Pope Francis: Global Synodal Path ‘a Great Opportunity to Listen to One Another’
World Communications Day, established by Pope Paul VI in 1967, will be celebrated this year on Sunday, May 29.
VATICAN CITY — Pope Francis said on Monday that the two-year global consultation process leading to the Synod on Synodality is “a great opportunity” for Catholics to listen to one another.
Writing in his World Communications Day message, released on Jan. 24, the Pope expressed concern that people were “losing the ability to listen,” both in the Church and wider public life.
“A synodal process has just been launched,” he wrote. “Let us pray that it will be a great opportunity to listen to one another.”
“Communion, in fact, is not the result of strategies and programs, but is built in mutual listening between brothers and sisters.”
Pope Francis formally invited the world’s Catholics last October to take part in a consultation process leading to the XVI Ordinary General Assembly of the Synod of Bishops in 2023.
In his message, entitled “Listening with the ear of the heart,” the Pope reflected on biblical passages illustrating the importance of listening.
“Among the five senses, the one favored by God seems to be hearing, perhaps because it is less invasive, more discreet than sight, and therefore leaves the human being more free,” he wrote.
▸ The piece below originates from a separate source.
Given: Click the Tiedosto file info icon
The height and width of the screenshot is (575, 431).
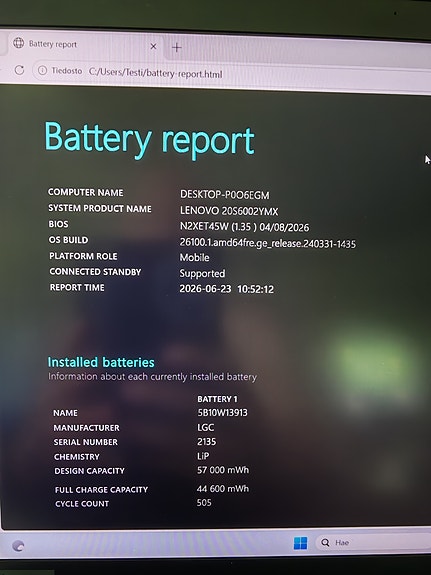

“Listening corresponds to the humble style of God. It is the action that allows God to reveal himself as the One who, by speaking, creates man and woman in his image, and by listening recognizes them as his partners in dialogue.”
The Pope lamented what he described as an absence of listening in public discourse.
“The lack of listening, which we experience so often in daily life, is unfortunately also evident in public life, where, instead of listening to each other, we often ‘talk past one another,’” he observed.
“This is a symptom of the fact that, rather than seeking the true and the good, consensus is sought; rather than listening, one pays attention to the audience. Good communication, instead, does not try to impress the public with a soundbite, with the aim of ridiculing the other person, but pays attention to the reasons of the other person and tries to grasp the complexity of reality.”
“It is sad when, even in the Church, ideological alignments are formed and listening disappears, leaving sterile opposition in its wake.”
The Pope signed the message on Jan. 24, the Memorial of St. Francis de Sales, patron of writers and journalists.
He urged members of the media to develop their listening capacities.
“Communication does not take place if listening has not taken place, and there is no good journalism without the ability to listen,” he said.
“In order to provide solid, balanced, and complete information, it is necessary to listen for a long time. To recount an event or describe an experience in news reporting, it is essential to know how to listen, to be ready to change one’s mind, to modify one’s initial assumptions.”
World Communications Day, established by Pope Paul VI in 1967, will be celebrated this year on Sunday, May 29, the day that some countries will mark the Solemnity of the Ascension of the Lord, transferred from the preceding Thursday.
The theme of this year’s commemoration, the 56th, is “Listen!”